My task script becomes just:


. .\Start-UserProcess.ps1

Start-UserProcess -FilePath 'cmd.exe' -ArgumentList '/c .\gradlew.bat build'


When I start that via the ‘Mock-Bamboo-Server.ps1’ script I shared above—which uses Start-Process -Wait—the script waits for the Gradle Wrapper to return, shows its standard out and error in the meantime, receives its exit code, and doesn’t hang on the descendant Gradle Daemon process afterwards (if launched). The Daemon does continue running in the background.

The above approach is live on my CI server and seems to be working.

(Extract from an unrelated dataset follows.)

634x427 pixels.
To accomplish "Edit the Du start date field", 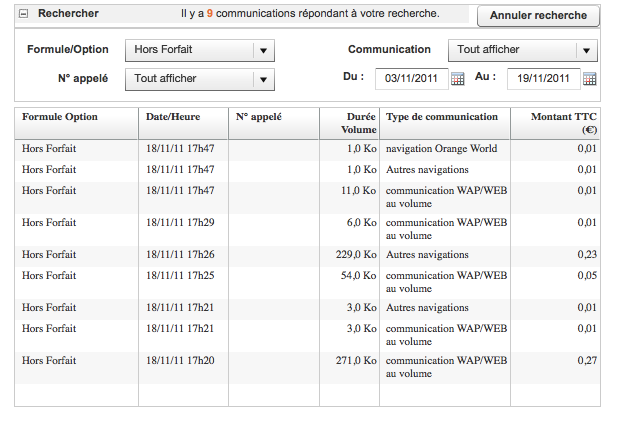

The only issue is stopping the script doesn’t stop the forked process, but I’d say that’s more of a separate issue that could be solved via a forked watchdog process.

I do wonder if the process management, error handling, and redirection couldn’t be improved upon by writing the above as a C# binary cmdlet instead of as a script-based cmdlet, but I’ll leave that as a possible future effort.

See in my opinion you should start a process as a separate process tree in PowerShell, you can use the Start-Process cmdlet with the -NoNewWindow parameter. This parameter ensures that the new process is created as a separate process tree.

Like: Start-Process -FilePath “yourprogram.exe” -NoNewWindow
This will start “yourprogram.exe” as a separate process tree

Hope this will help you in resolving your query.